The San Ramon, CA-based ChevronTexaco is planning a mid-March closing for the asset, which consists of a 40-story building, 1,100-space parking garage and a vacant city block. The New York City-based Intell Management bought the property in January 2003 at auction for $102 million.

ChevronTexaco's broker, Tim Relyea, vice chairman in Houston for Cushman & Wakefield of Texas Inc., tells GlobeSt.com that he spent an intense two years working with a 50-member team on the consolidation plan. When the plan is fully implemented, ChevronTexaco will own three buildings with more than 1.8 million sf in Houston and will have sold three others in excess of 1.7 million sf around town. Although there were many options, Relyea says 1500 Louisiana offered the best and most immediate class A option for the consolidation of five divisions headquartered in Houston and support offices for a multi-state network.

Relyea says the corporation will sell the 1.2-million-sf Chevron Tower at 1301 McKinney St. in the Downtown plus 11111 S. Wilcrest with 230,000 sf and the 2811 Hayes St. with 275,000 sf, both in the suburbs. The 60%-leased Chevron Tower was considered for the consolidation, but eliminated because there wasn't enough available contiguous space. Under the plan, ChevronTexaco will vacate 550,000 sf of leased space in Texaco Heritage Plaza at 1111 Bagby St. and another 50,000 sf at 5959 Corporate Dr.

Relyea says the corporation will hold onto 500,000 sf at 4801 Fournace Place in Bellaire on the city's southwest side and 137,130 sf of lab space at 3901 Briarpark Dr. on the west side of town. The corporate-owned buildings house about 1,500 employees.

Mayor Bill White yesterday announced the catch at a press conference along with details for a 10-year tax abatement proposal, which still needs council approval. ChevronTexaco will pay taxes on the building's $80-million base assessment, but will get a break on a $45-million tab to build out shell space for offices and the estimated $19 million to be spent on tangible property like desks and computers.
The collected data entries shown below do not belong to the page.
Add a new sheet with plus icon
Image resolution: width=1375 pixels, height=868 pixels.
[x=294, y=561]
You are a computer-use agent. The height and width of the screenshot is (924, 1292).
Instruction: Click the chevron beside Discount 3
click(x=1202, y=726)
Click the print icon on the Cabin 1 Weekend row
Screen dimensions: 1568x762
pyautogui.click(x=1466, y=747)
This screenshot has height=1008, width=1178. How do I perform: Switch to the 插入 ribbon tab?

Robert Litke, Houston's director of city planning and development, says the abatement will average 89% annually over the term and drive a total savings of about $3.7 million for ChevronTexaco.

"We are ecstatic because it shows continued demand for a downtown presence by large corporations and will lead other smaller and medium-size firms to want to locate here also," says Laura Van Ness, director of business development for Central Houston Inc.
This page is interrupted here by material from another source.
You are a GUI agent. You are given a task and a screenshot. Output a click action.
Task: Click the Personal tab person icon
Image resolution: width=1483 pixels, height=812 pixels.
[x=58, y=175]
The 1500 Louisiana build-out will be done by summer 2006. The move begins this year for 3,700 employees, including 500 coming from New Orleans, Midland, TX and San Ramon.

"The bleeding has stopped from the great energy trading debacle," says Martin O"Malley, senior vice president in Houston for Colliers International. "ChevronTexaco will benefit from all of the money Enron dumped into that building."
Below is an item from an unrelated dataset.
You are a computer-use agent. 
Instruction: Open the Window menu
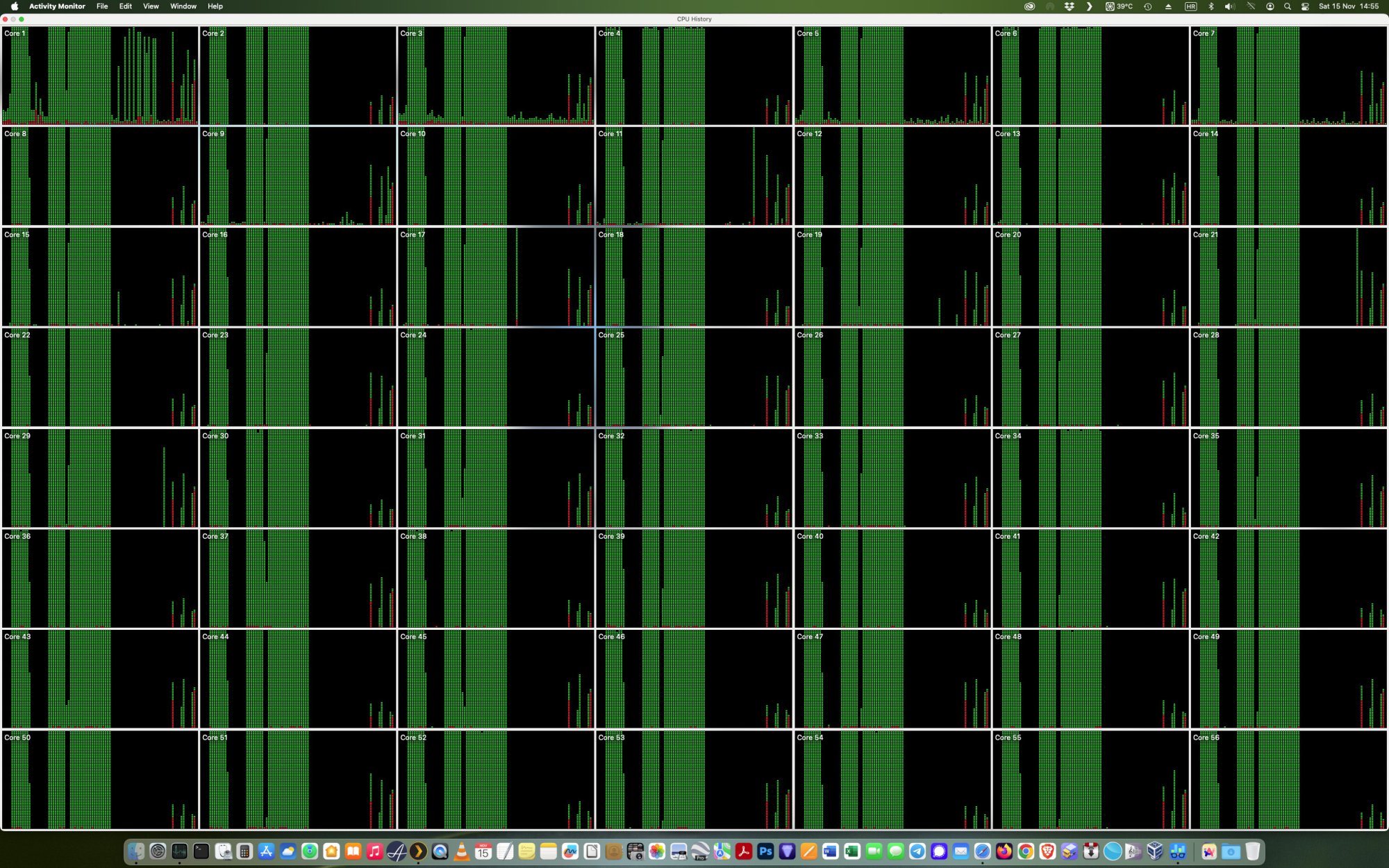coord(183,6)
The mayor echoed similar sentiments in a press release. It is, he said, "a major step forward for the Houston economy ... (and) helps Houston close that chapter in its business history and move forward with one of the strongest energy companies in the world."

Greg Cizik, also a Colliers' senior vice president, says the deal definitely eases the sting of 4.3 million sf of negative absorption in the last two years. And, he adds, the long-awaited announcement of "a household name in a world-famous building" finally solves the mystery about the prominent skyscraper's fate.